--- start Excerpt to read ---

Color-coded tears and memories

Director General Lilia de Lima of the Philippine Export Zone Authority was informed only last Sunday about Malacañang’s request that she be present at the Batasan when President Aquino delivered his State of the Nation Address on Monday.

“I decided to wear my newest terno, which was colored orange,” she recalls, “but when I got to the office, my staff said it looked too much like peach.” And in the color-coding that signified the wearer’s political sentiments at play at the Sona, wearing a shade of peach meant one supported the call for P-Noy’s impeachment made by militant organizations.

“So I rushed home and changed into a blue terno,” De Lima laughingly relates. And a good thing she did, for the reason Malacañang asked her to be present at the occasion was that she would be cited for praise in the Sona among the many government officials present that afternoon. Standing up to acknowledge applause in a peach-looking gown would indeed have been a jarring note.

--- end Excerpt to read ---
--- start Provided material ---

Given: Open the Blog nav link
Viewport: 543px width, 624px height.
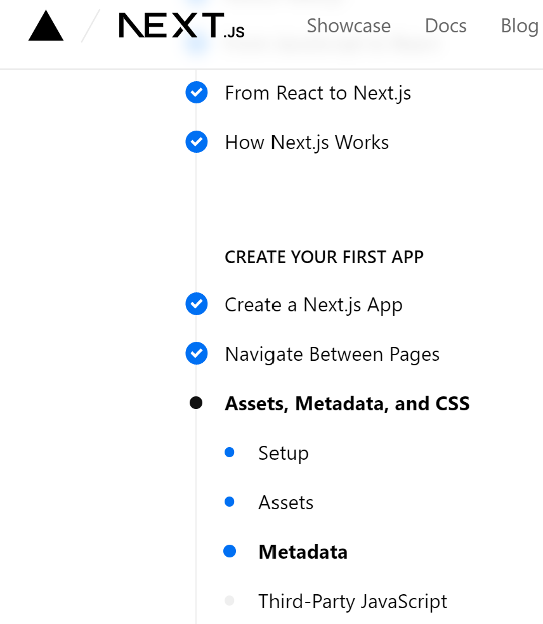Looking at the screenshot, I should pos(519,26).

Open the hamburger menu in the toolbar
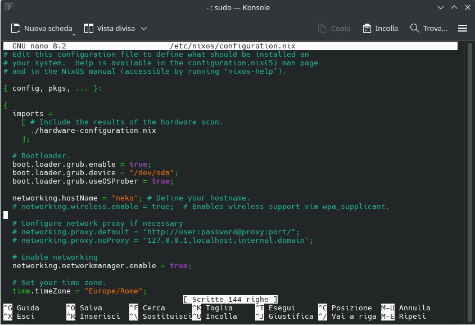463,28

--- end Provided material ---

**Written tasks**:
A – According to the article on Lilia de Lima's terno, what color did she change into after her staff said the orange one looked like peach?
B – Continue the article on Lilia de Lima's terno from its final sentence.

**Results**:
A – She changed into a blue terno.

B –
Equally jarring, but not really unexpected, was the appearance of Mae Paner, better known as “Juana Change,” the character she created at the height of the protests against Gloria Macapagal Arroyo, P-Noy’s predecessor. There she was, joining the “walkout” of party-list representatives all clad in peach gowns and barong, with Paner proudly announcing that she had bought hers from a market stall. Proclaiming herself a disillusioned P-Noy supporter, Juana Change was caught on TV earlier that day, speaking at a rally where she denounced the President for using his own version of “pork” through the Disbursement Acceleration Program or DAP.

But after the delivery of the Sona, news cameras once again caught the peach-clad Juana Change tearfully reacting to P-Noy’s denunciation of his critics as “enemies of the people.” Expressing hurt, she said critics of the President were just as valuable in a democracy as his supporters. I don’t know, but the tears struck me as somehow an affectation. When you ally yourself with sworn enemies of a leader, you don’t expect a pat on the back from that leader, do you?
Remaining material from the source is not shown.